Newsroom diversity demands real actions instead of lip services


Media leaders should stop seeing diversity as a “nice to have” and treat it as a a “must have” instead. That was determined by the latest study titled “Are Journalists Today’s Coal Miners? The Struggle for Talent and Diversity in Modern Newsrooms”, published on 15 July by the Reuters Institute in cooperation with the Johannes Gutenberg University of Mainz. The research investigated 28 news organisations and journalism schools in Germany, Sweden, and the United Kingdom.

“Journalists must reach out to audiences that are becoming more and more diverse while newsrooms must be made attractive to a young and diverse talent pool,” the study says. Speaking about diversity, it examines not only the amount of migrants, but also the presence of people from the working class, rural areas and different gender.

  • How heads of newsrooms and journalism schools see diversity in their institutions

All respondents showed a high awareness of the lack of diversity and saw a high potential to regain their readership’s trust through improving their newsroom’s diversity. Unfortunately, their perception of already doing a lot was encountered in the group discussions, where German students “didn’t see any convincing efforts on the part of media organisations or journalism programmes to increase and manage diversity.”

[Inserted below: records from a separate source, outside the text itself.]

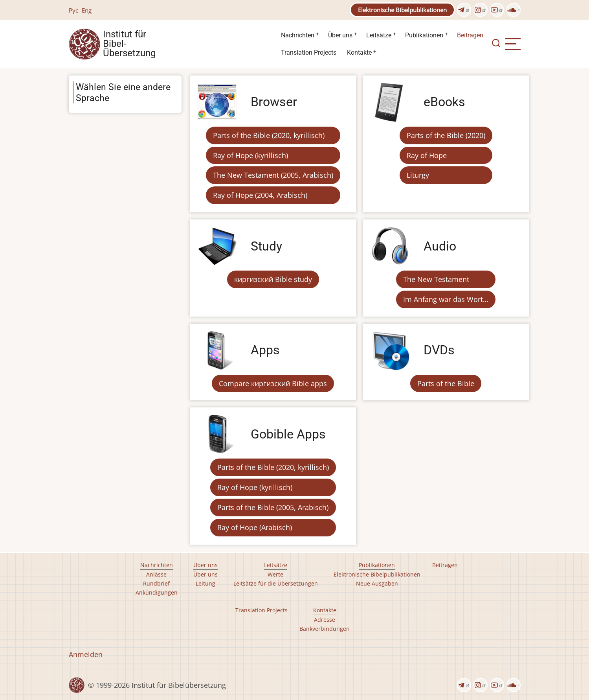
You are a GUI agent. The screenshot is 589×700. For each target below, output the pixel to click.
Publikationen (424, 35)
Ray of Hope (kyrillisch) (250, 155)
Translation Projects (308, 52)
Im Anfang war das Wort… (446, 299)
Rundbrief (156, 583)
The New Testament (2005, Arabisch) (273, 175)
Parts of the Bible (446, 383)
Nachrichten (297, 35)
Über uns (340, 35)
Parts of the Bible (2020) (446, 135)
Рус (73, 10)
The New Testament (436, 279)
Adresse (325, 619)
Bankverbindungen (325, 628)
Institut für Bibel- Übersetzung (129, 44)
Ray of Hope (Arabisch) (255, 527)
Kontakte (359, 52)
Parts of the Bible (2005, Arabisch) (273, 507)
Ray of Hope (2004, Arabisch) (260, 195)
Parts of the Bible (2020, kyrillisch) (269, 135)
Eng (86, 10)
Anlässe (156, 574)
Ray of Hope (427, 155)
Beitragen (470, 35)
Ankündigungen (156, 592)
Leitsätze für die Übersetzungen (275, 583)
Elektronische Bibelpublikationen (402, 10)
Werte (275, 574)
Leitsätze (379, 35)
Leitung (206, 583)
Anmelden (86, 654)
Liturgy (418, 175)
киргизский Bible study (273, 279)
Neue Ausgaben (377, 583)
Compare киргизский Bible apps (273, 383)
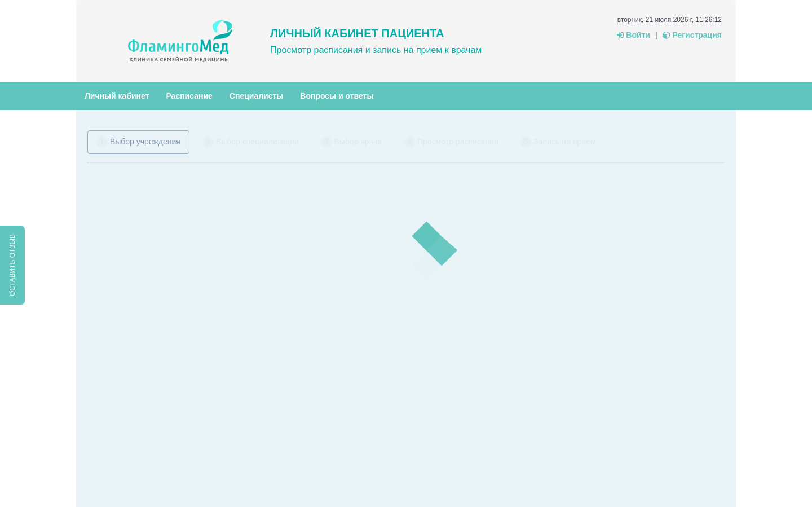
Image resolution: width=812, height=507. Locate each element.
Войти (633, 35)
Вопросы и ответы (337, 96)
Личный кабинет (117, 96)
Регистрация (692, 35)
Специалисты (256, 96)
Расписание (189, 96)
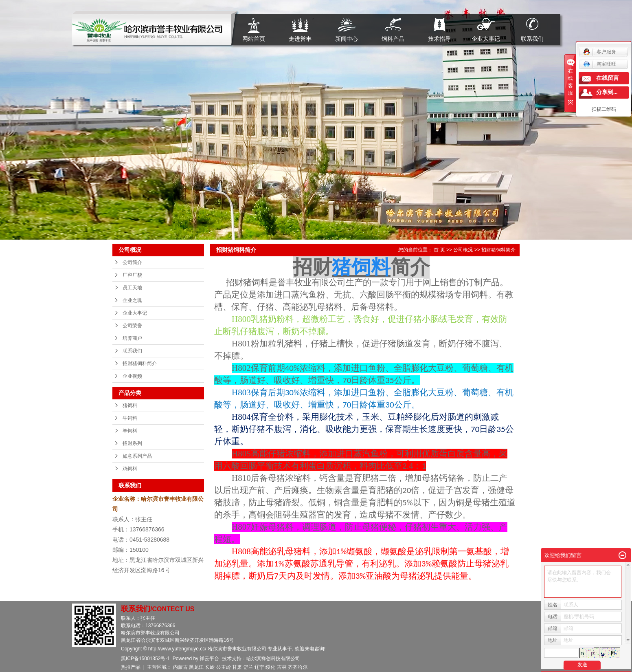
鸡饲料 (130, 469)
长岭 (210, 667)
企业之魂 (132, 300)
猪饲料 (130, 405)
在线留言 (608, 78)
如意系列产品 (137, 456)
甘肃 (237, 667)
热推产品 (131, 667)
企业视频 (132, 376)
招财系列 (132, 443)
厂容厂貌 (132, 275)
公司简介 (132, 262)
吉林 (282, 667)
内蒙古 (180, 667)
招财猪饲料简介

  • Best practices how to increase diversity

Many journalism schools see a high potential in partnerships with foundations and scholarships in order to attract people with different ethnic backgrounds or from the working class. UK’s Editors in chief even created their own apprenticeship to help people who cannot afford a university education. Several media also have their own programs presenting the profession mostly targeting schools for underprivileged pupils. Furthermore, the respondents considered mentorship programs and a specific advertisement in the Facebook-feeds of target groups as highly effective.

To bring more women into top positions, German private broadcaster RTL has developed leadership positions which can be shared by several employees. UK’s “The Telegraph has introduced ’50/50′ shortlists, selecting an equal number of male and female candidates across all career levels when it comes to hiring decisions.” To reach gender parity in their products, Dagens Nyheter and the Financial Times now use gender-bots to track how many female or male experts and sources are quoted.

  • How to address the issue?

First of all, the newsrooms need a culture inviting minorities to speak up and also to listen to them. A first step could be to keep track of the newsroom diversity through metrics. Recruitment should be more proactive, with a clear strategy of how to reach diverse people. Once hired, diverse candidates will most likely need more management attention, for example additional language training or support with housing in expensive metropolitan areas. In the end, the study says that “all the diversity initiatives in the world are useless if underlying structural forms of discrimination, sexism and racism are not confronted.”

The study results of interviews with 18 leading news executives and ten heads of journalism schools. The team also conducted an online survey and four focus groups among German journalism students. The full study can be downloaded here.

The research was driven by Alexandra Borchardt, Julia Lück, Sabine Kieslich, Tanjev Schultz and Felix M. Simon.